- **TEXTO PROPORCIONADO**:
━━━━━━━━

El casting de Pasolini
Raúl Perrone vuelve sus orígenes al homenajear a uno de sus realizadores favoritos en en Corsario (2018), una propuesta más tradicional en cuanto a lo narrativo que experimenta con texturas, imágenes y formas en una posible continuidad de Pier Paolo Pasolini por el conurbano bonaerense para hacer una reflexión sobre el acto creativo y su correlato en la vida real.
En el arranque Pasolini y un asistente entrevistan a posibles actores para una próxima película. Es inevitable no imaginar al director en la misma situación casteando a aquellos jóvenes que pasan por la prueba. También es inevitable que la idea de “casting sábana” se entremezcle aún imaginando la rigurosidad y exigencia.
En el casting les dictan acciones y les hacen leer versos de Dylan Thomas en reiteradas oportunidades para evitar caer en el error de descartar por el descarte mismo a los participantes. Tras esas pruebas el realizador se aleja y comienza a transitar las calles del barrio en busca de jóvenes, seduciendo y dejándose seducir, ocultándose tras sus lentes y fumando sin parar.

━━━━━━━━

(Entradas de datos recopiladas)
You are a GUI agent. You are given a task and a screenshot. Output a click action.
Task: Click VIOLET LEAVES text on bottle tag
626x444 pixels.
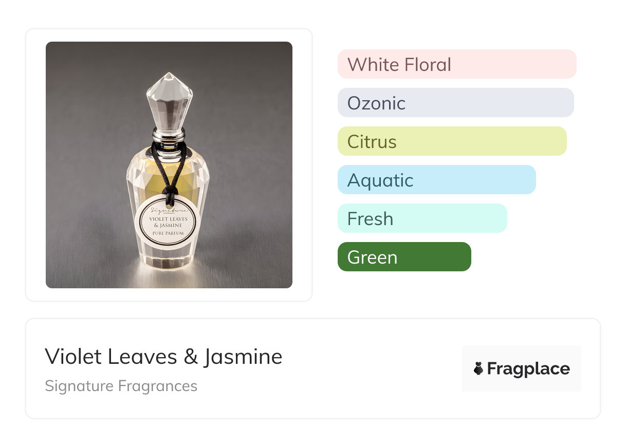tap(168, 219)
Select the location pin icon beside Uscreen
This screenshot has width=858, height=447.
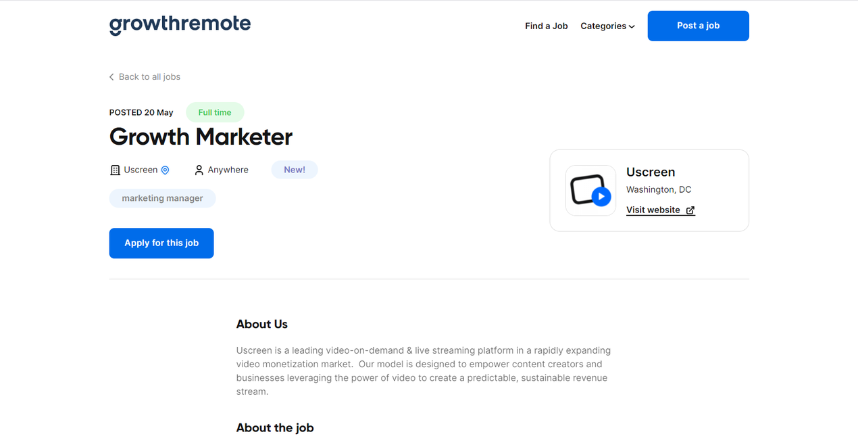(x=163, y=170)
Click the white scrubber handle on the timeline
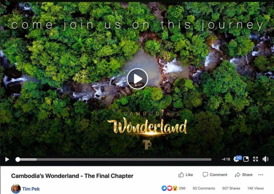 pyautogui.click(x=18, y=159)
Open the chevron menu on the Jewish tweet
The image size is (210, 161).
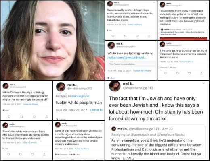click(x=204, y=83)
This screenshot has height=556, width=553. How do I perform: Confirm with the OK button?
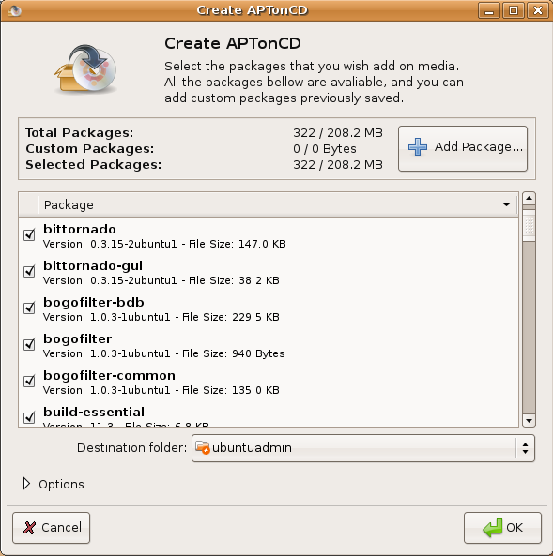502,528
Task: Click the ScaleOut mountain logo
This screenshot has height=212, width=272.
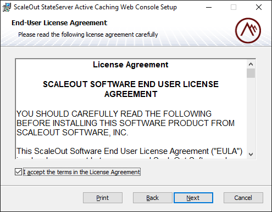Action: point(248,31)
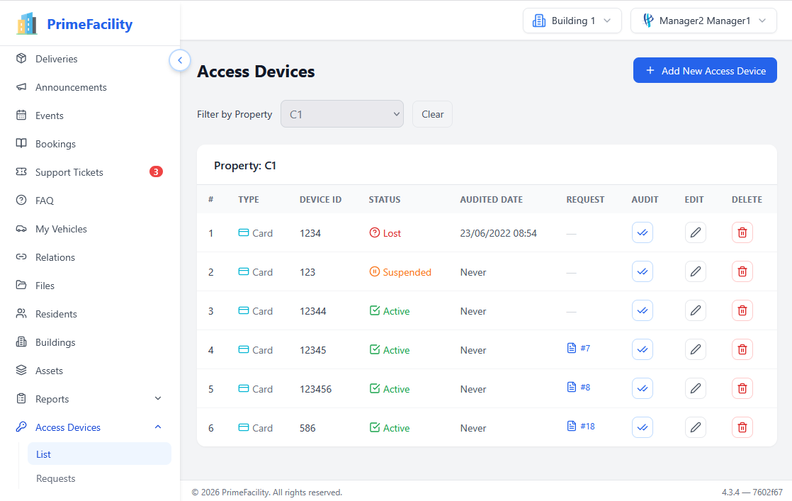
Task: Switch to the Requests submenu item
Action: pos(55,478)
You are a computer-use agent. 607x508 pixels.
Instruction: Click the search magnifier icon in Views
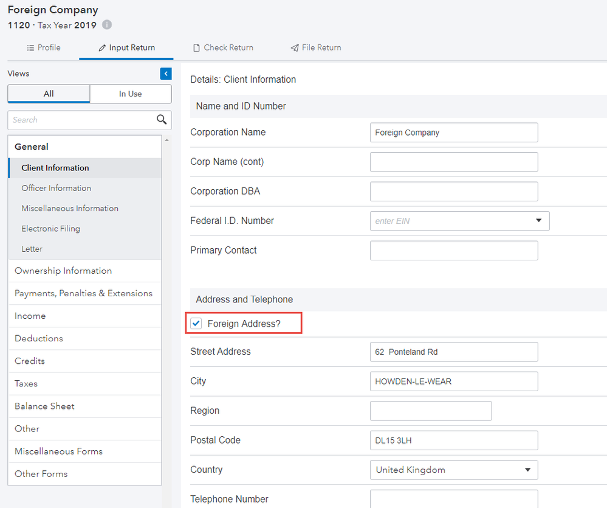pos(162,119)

━━━━━━━━

- **CONSIGNA 1**:
Explique en una a tres oraciones por qué, según la reseña sobre Corsario, en el casting hacen leer versos de Dylan Thomas a los aspirantes en reiteradas oportunidades.
- **CONSIGNA 2**:
Por favor, continúe la reseña sobre Corsario a partir de su última oración.

- **RESPUESTA ESPERADA 1**:
Les hacen leer esos versos una y otra vez para evitar caer en el error de descartar a los participantes por el descarte mismo.

- **RESPUESTA ESPERADA 2**:
Corsario devuelve la frescura de un Perrone primigenio, a su propuesta radical que con el tiempo se fue multiplicando, que lo hizo perder en laberintos creativos sin salida y que hasta la fecha lo llevan a producir y producir cine sin parar. Lo novedoso en esta oportunidad es, por un lado, la utilización de un personaje real y con anclaje histórico, mientras que por el otro, el director se anima a destruir la pantalla con un elemento técnico, una cámara estenopeica (restaurada para la oportunidad) con superficies que surgen por sí solas, emergen, brotan.
Entonces, ya no se podrá levantar el dedo para acusar por prejuicios, al contrario, al realizador desarrolla todo un trabajo que se desprende de cinematografías robustas, por lo que al aparecer y exigir otros formatos, las difuminaciones o sobreexposiciones forzadas (algo que sí realizaba en películas anteriores de manera deliberada), deviene en un resultado que la propia imagen vuelve artificio.
Corsario disfruta de actores ignotos para envolverlos en cine, brota celuloide (aunque ya no sea el material madre) en cada escena y en la plasticidad de la suma de encuadres y cuerpos como cuadros de antaño. El cine para Raúl Perrone es un lienzo, y en él cuenta experiencias, viajes al pasado y al presente, sólo como testimonio de su fidelidad a sí mismo, con el derrotero de un realizador que además supo conectarse con la gente desde su sensibilidad y, por decisión propia, luego no hable más. No es casual que en uno de los pasajes un niño le cuente a cómo alguien se ahogó en el río, meta mención a otra de sus películas en las que los cuerpos se representaban como meros objetos de la acción y conflictos.